一番近くに君が居る
「気持ちが分からねぇのか?」と、翔が改めて尋ねると、ココはうん、と頷く。
「…分からねぇはずがねぇだろ。自分の気持ちなんだから」
「…うん。でもね、なんか違うの。前に言ったの覚えてる?わたしが直哉の事好きっていうのは恋じゃないと思ってたけど、その、恋がピリピリしてるのじゃなかったって言って…」
「あぁ、“恋は戦”事件な」
言いたい事が分かった翔が一言でまとめると、ココは「事件?」と首を傾げた。そんなココに「分かったっつー事だよ。そんで?」と、翔は次へと促す。
「あ、うん。
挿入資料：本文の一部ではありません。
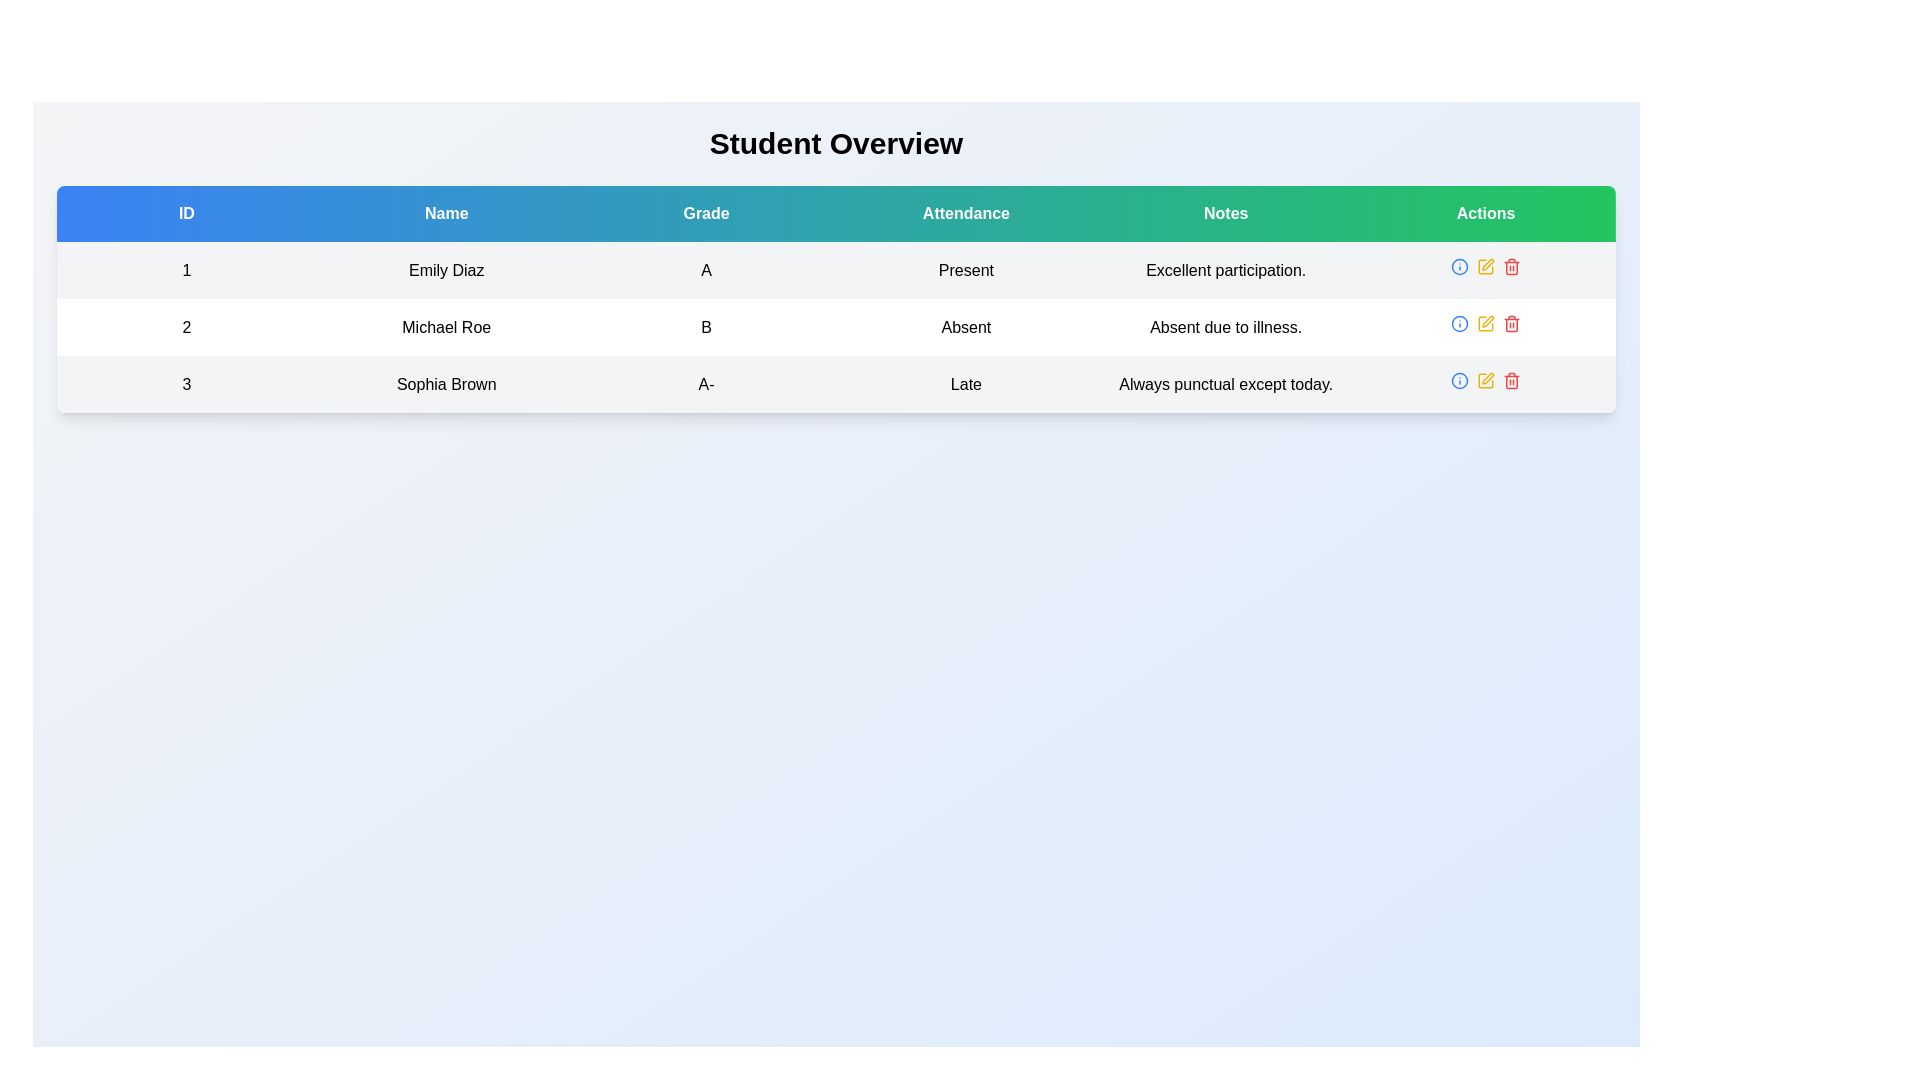  Describe the element at coordinates (1459, 381) in the screenshot. I see `the circular icon with a hollow border located in the second row of the 'Actions' column, aligned to the left of other items` at that location.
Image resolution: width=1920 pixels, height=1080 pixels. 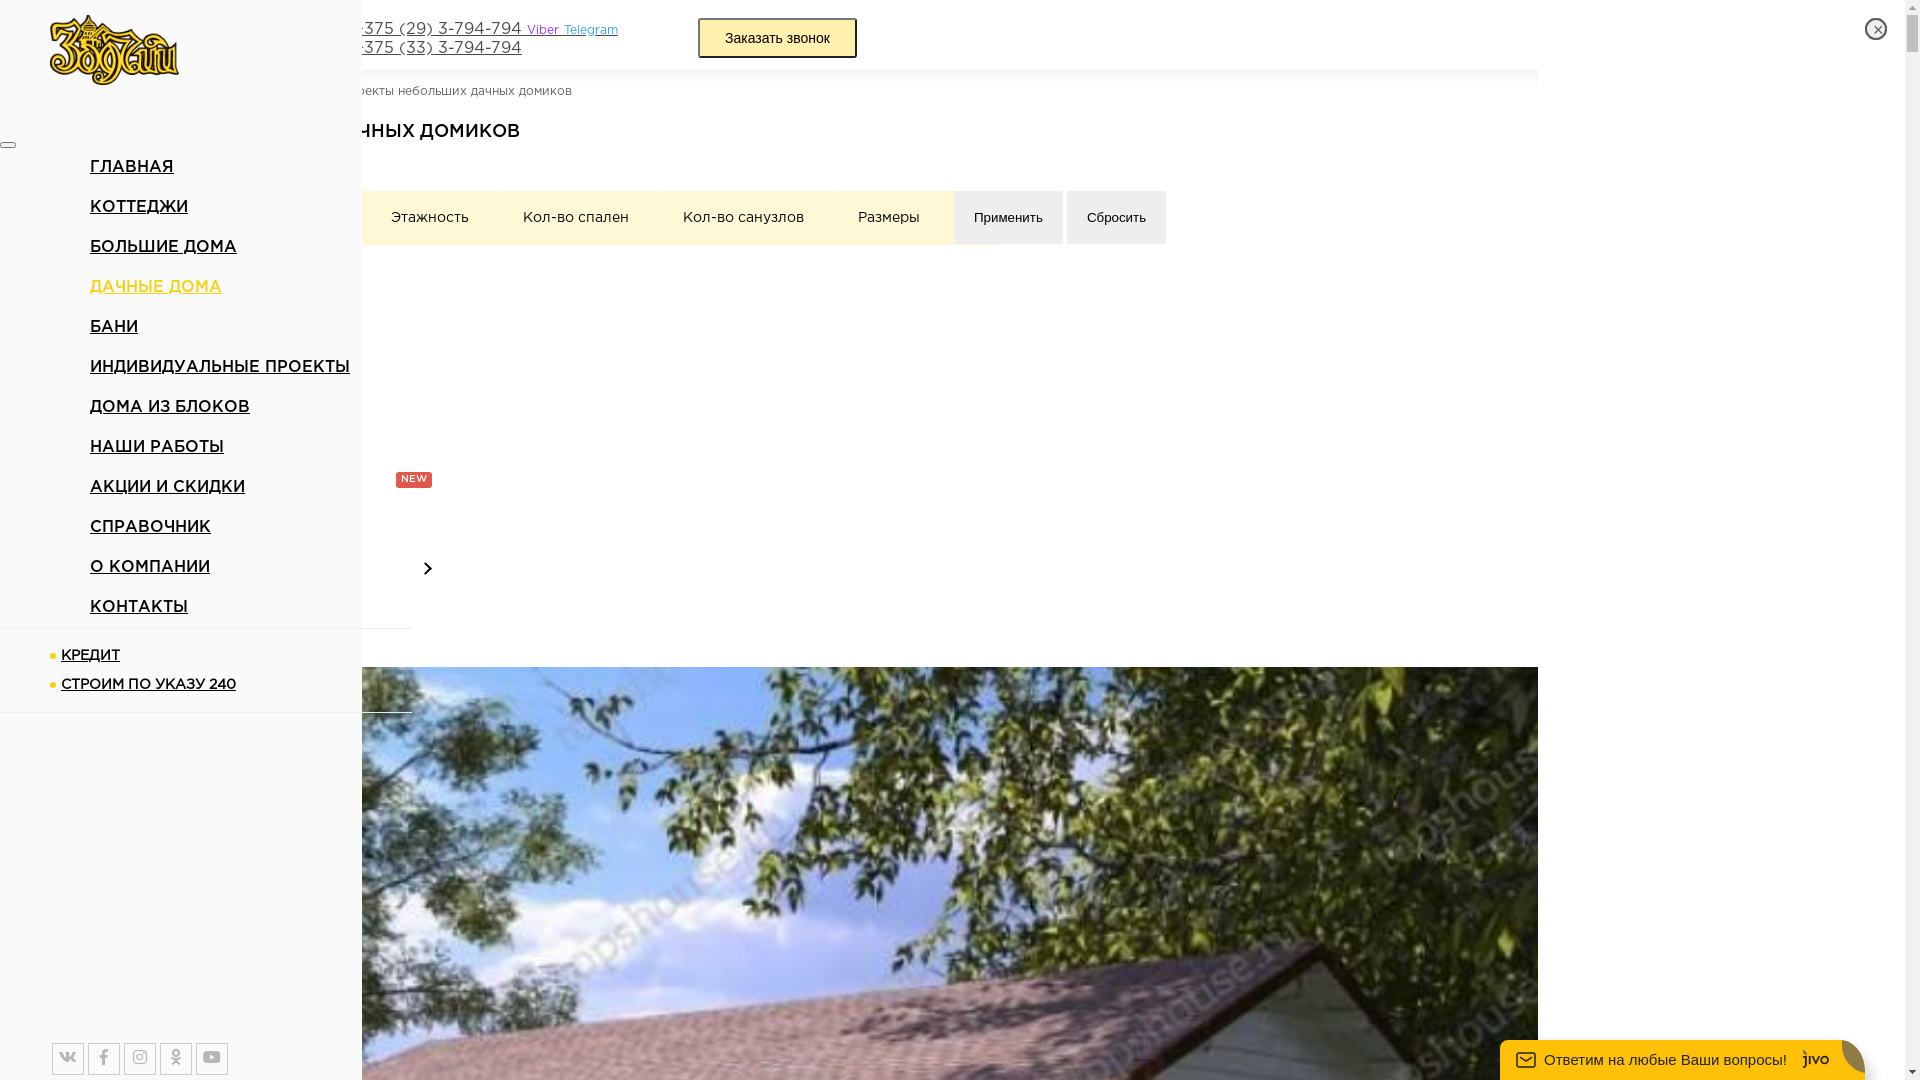 I want to click on '+375 (29) 3-794-794 Viber Telegram', so click(x=485, y=29).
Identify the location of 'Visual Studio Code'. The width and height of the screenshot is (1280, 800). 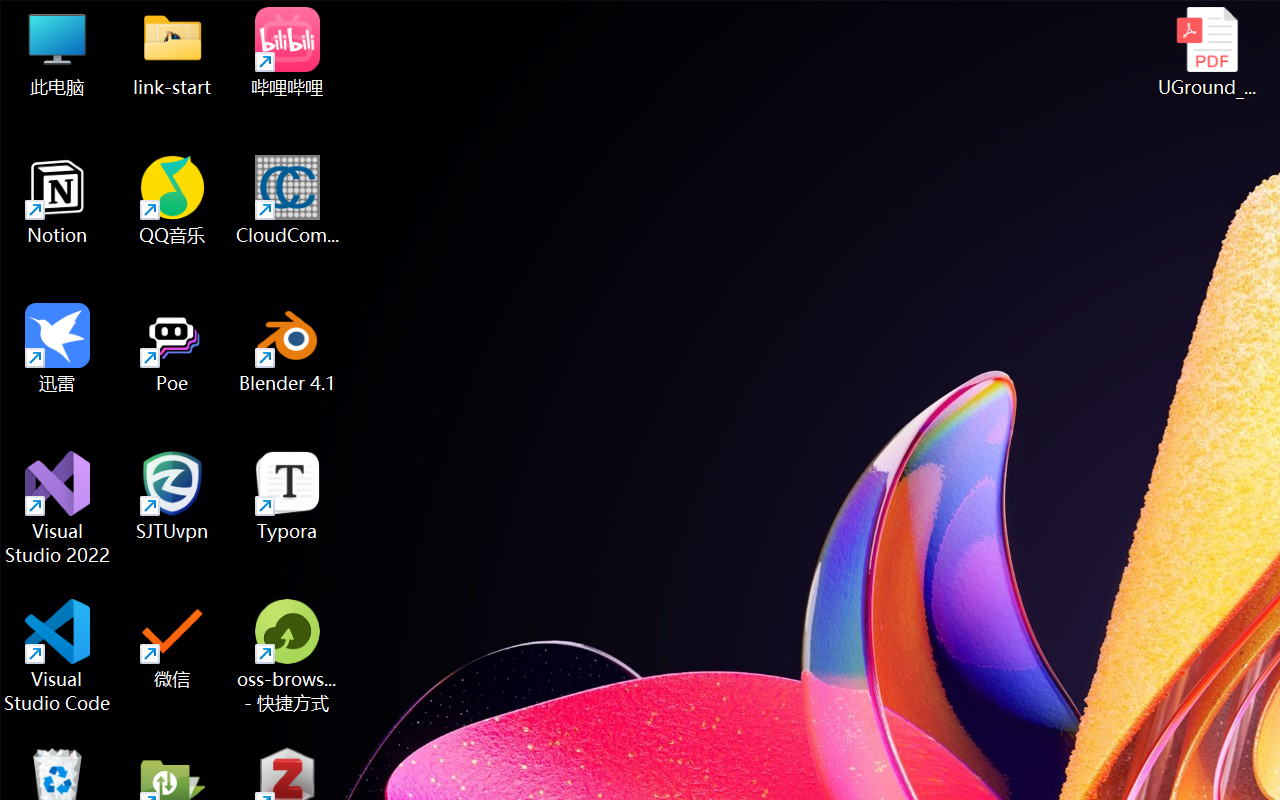
(57, 655).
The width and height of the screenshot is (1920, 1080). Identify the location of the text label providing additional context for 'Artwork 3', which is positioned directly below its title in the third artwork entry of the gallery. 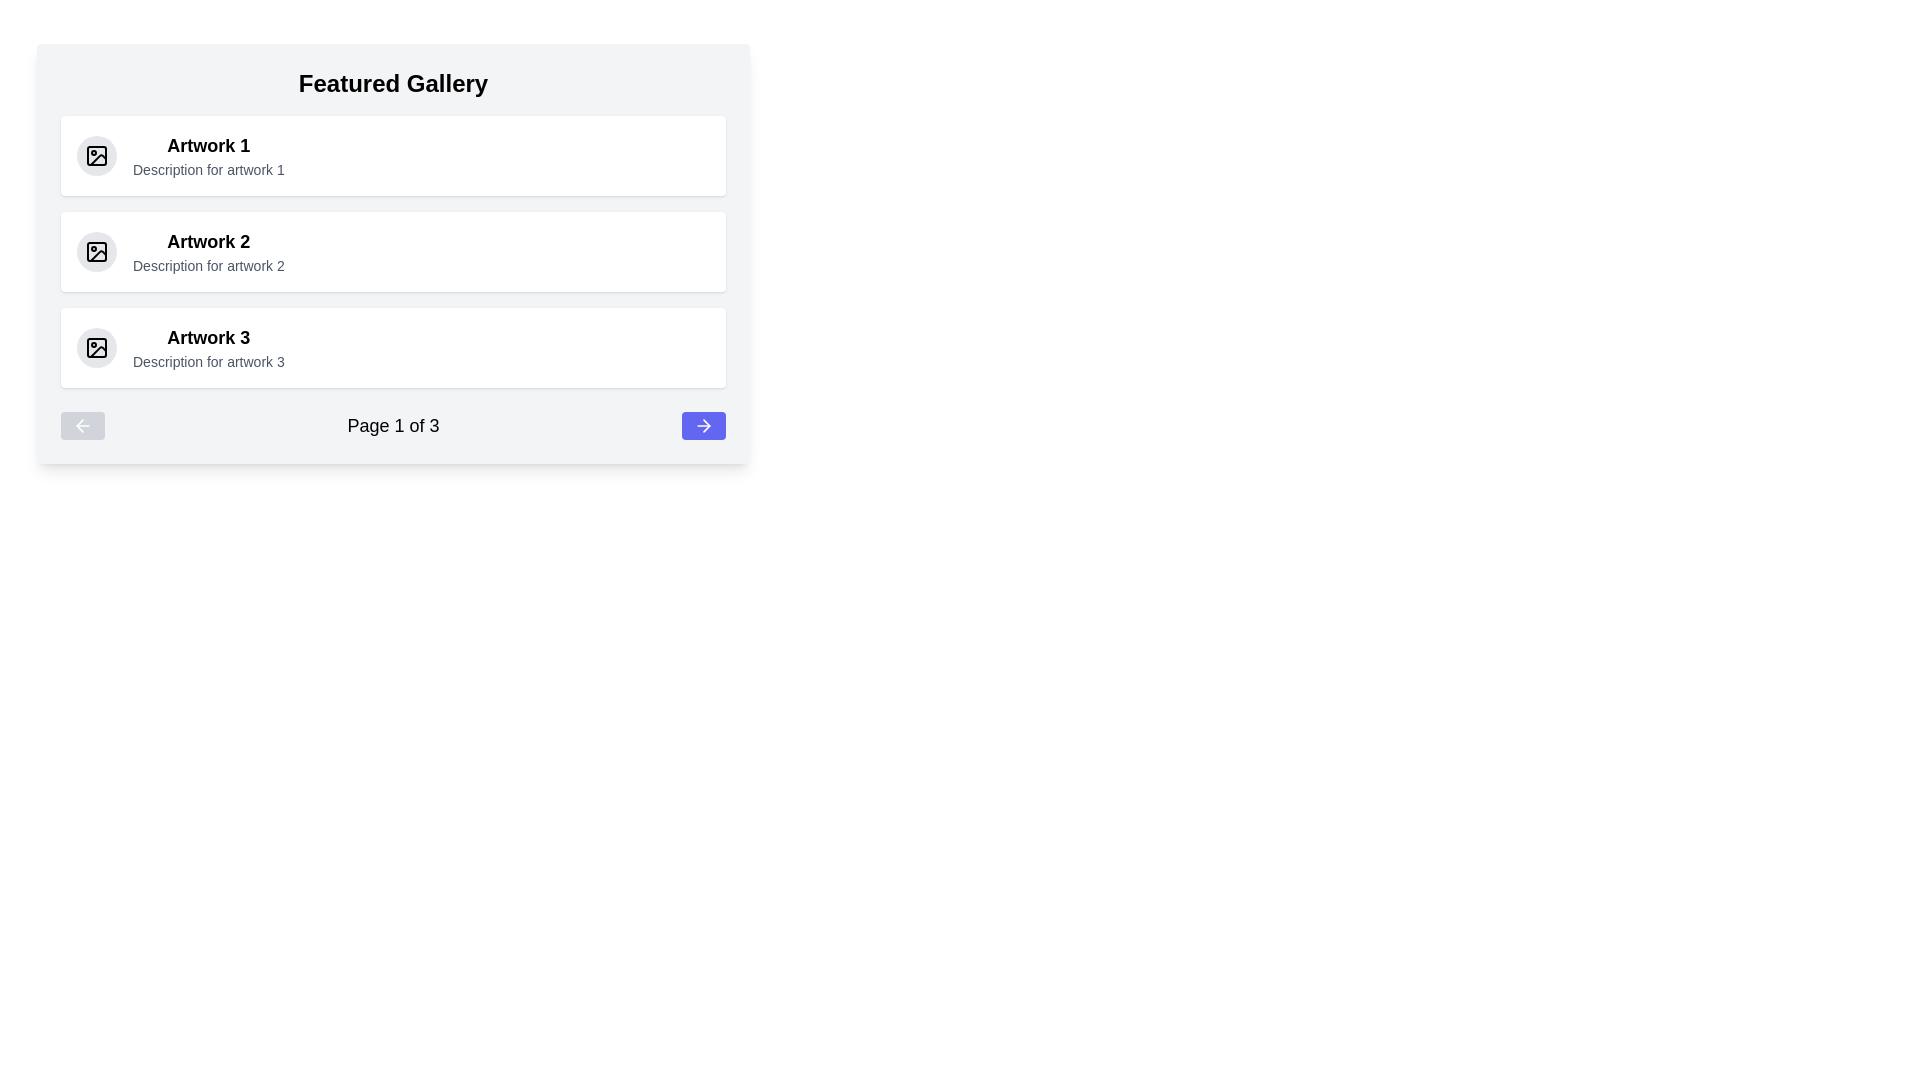
(208, 362).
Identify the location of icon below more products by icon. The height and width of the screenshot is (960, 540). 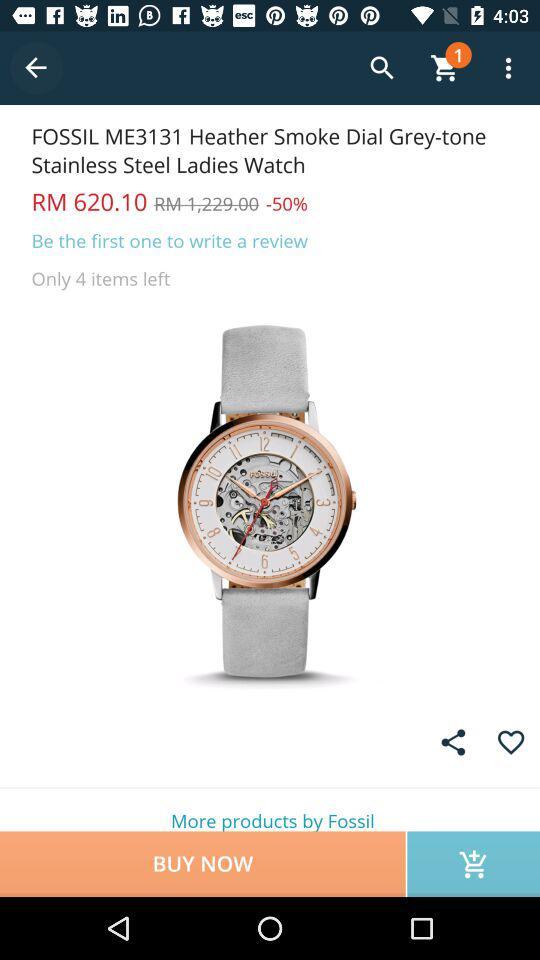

でね?結局あれから進めて無いんだけど…恋がふわふわした物ならもしかしたらわたしにも!って思ったけど、恋って、ピリピリするもので間違いないみたいなの。警戒したりするんだって。取られたくないって思うんだって。そしたらわたし、そんな風に思ってないって、前にも言ったよね?そう、だからね、だから、恋してないんじゃないかなって。そう思って…」
「でも…」と言いながらも、ココの言葉はそこで途切れてしまう。きっとここの部分でココはグルグル巡っているのだろう。
本当は何も口出ししたくねぇけど…仕方ねぇなぁ…と、翔は溜息をついた。
流石に先に進まな過ぎても直哉に酷だ。そういうことだと、心の中で言い訳をしたりする。